*EXTRACTED INFORMATION*
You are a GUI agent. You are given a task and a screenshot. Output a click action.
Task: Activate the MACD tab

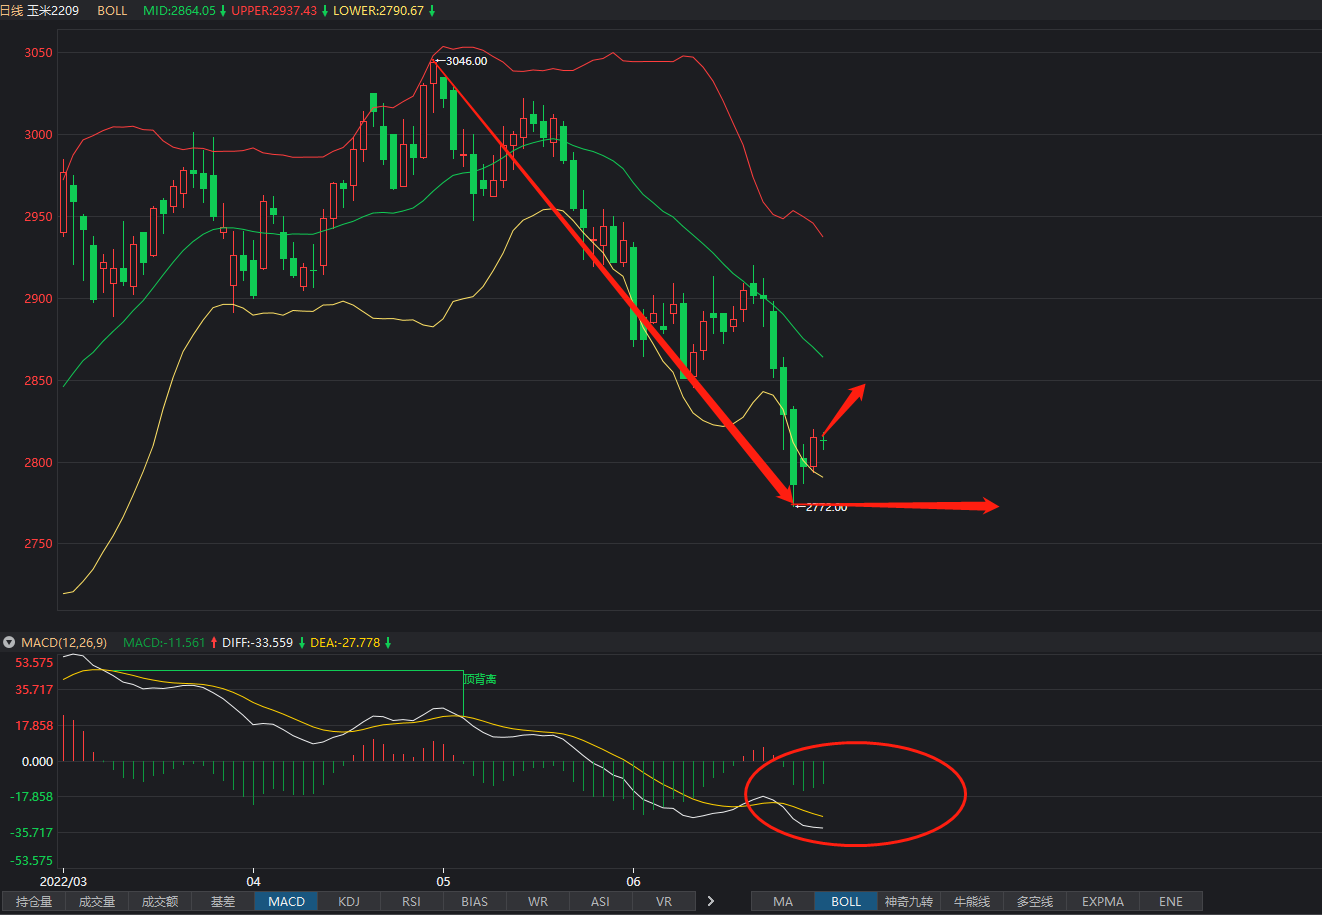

...

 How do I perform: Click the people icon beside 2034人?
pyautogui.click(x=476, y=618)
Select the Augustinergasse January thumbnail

*YOUR TASK*
Above are records; repeat only the lines starting at the line with "You are a GUI" and ending at the line with "Task: Activate the MACD tab", exactly as they appear, both included.

*SOLUTION TO THE PROBLEM*
You are a GUI agent. You are given a task and a screenshot. Output a click action.
Task: Activate the MACD tab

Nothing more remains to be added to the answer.